Translate and improve
In a nutshell, AI Assistant can do everything Copilot can with text, but it's set up to be more efficient at producing specific types of text (Facebook posts, text for website creation, etc.) thanks to templates and menus that guide you through the process.
It doesn’t hit the usage limits of GPT-4o (the large language model or LLM that many chatbots are based on), has faster response times, and keeps your data out of OpenAI’s scope for training. With ChatGPT, you need to open an OpenAI account to use its LLM, while AI Assistant doesn’t require you to do so. It also has keyboard shortcuts to help speed up operations, and you can create macros to make it even more efficient.
AI Assistant can expand, enhance, shorten, correct, paraphrase, and generate text. It can translate into most languages, using different tones, such as funny or professional. I asked a Russian speaker to check the quality of its Russian translations, and he seemed satisfied with the results.
I used AI Assist to generate a Facebook and Twitter post (the app doesn't call it X) for a blog I'd written, and it did a good enough job that I could cut and paste the text, complete with emojis, directly into my social media post.
Changing the tone of the post and regenerating it to see the differences was very useful. If you needed to generate multiple social media posts a day, AI Assistant would make your life much easier.
Stuck in the past
The “Interactive” section of the app is where you can talk to AI Assistant as if it were a chatbot. I wanted to test its knowledge on something that happened very recently, so I asked it to “tell me about the latest Apple iOS beta.” It told me that iOS 17 was the latest beta and that it was packed with cool features and described a few, which is odd since the latest iOS beta is version 18…
Confused, I asked something a little more general. “Who is the British Prime Minister?” Rishi Sunak replied. (In case you’re wondering, I’m writing this 25 days after Sir Keir Starmer took office as British Prime Minister.)
That's when I realized that AI Assistant was living in the past. Ask Copilot or ChatGPT and it will know the right answers. It turned out that AI Assistant was last updated in October 2023 and it doesn't seem to have web search capabilities.
But how about something a little more historical? No problem. “Tell me about the Stoics,” for example, gets the kind of response you’d expect: a decent overview of Stoicism, the ancient Greek philosophy. Ask him to write a Python program to help introduce Stoic principles into your life and he’ll deliver it without a hitch. Ask him to write you a poem about Stoicism and you’ll get it.

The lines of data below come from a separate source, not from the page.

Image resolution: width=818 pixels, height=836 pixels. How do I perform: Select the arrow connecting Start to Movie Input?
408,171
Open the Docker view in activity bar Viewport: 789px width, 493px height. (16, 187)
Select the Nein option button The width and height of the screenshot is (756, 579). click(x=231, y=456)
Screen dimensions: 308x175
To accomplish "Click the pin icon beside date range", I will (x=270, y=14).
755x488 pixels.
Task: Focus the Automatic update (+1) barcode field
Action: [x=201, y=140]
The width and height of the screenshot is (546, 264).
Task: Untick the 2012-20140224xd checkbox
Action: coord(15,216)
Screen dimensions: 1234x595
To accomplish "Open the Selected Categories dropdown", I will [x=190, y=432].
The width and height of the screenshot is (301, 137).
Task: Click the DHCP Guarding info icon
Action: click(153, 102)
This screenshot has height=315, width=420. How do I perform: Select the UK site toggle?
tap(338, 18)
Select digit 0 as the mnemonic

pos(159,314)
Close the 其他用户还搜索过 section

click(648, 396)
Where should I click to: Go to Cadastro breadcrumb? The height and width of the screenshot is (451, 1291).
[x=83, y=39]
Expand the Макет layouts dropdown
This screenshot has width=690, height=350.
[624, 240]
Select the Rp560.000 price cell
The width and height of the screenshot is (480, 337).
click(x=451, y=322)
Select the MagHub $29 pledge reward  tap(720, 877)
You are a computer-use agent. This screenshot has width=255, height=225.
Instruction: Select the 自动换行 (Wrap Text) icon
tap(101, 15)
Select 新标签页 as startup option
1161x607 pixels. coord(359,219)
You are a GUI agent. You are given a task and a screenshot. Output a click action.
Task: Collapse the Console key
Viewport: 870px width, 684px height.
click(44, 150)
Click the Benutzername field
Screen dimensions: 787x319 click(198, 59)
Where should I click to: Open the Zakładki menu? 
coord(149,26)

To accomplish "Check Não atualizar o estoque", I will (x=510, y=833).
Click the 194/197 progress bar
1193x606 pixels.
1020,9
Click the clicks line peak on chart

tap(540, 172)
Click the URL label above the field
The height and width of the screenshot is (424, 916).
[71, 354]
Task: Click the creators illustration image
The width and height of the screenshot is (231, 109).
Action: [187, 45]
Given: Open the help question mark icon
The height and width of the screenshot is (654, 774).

Finally, there are the imaging aspects… or lack thereof. AI Assistant simply doesn’t have any. Copilot has DALL-E 3 integration, so it can generate a limited number of AI images per day from your input.
In short, Ashampoo AI Assistant fills a gap for someone who needs to generate a lot of text each day. Its interface is much more tailored to producing content for you quickly than that of a free chatbot, but while AI Assistant is clearly capable of performing all the core tasks that ChatGPT or Copilot can, its awareness of current events is very limited in comparison.
AI Assistant has clear advantages that justify the $11 monthly subscription, especially for AI-heavy users who have outgrown the free platforms, but for casual users, free chatbots, or Copilot, will meet their needs.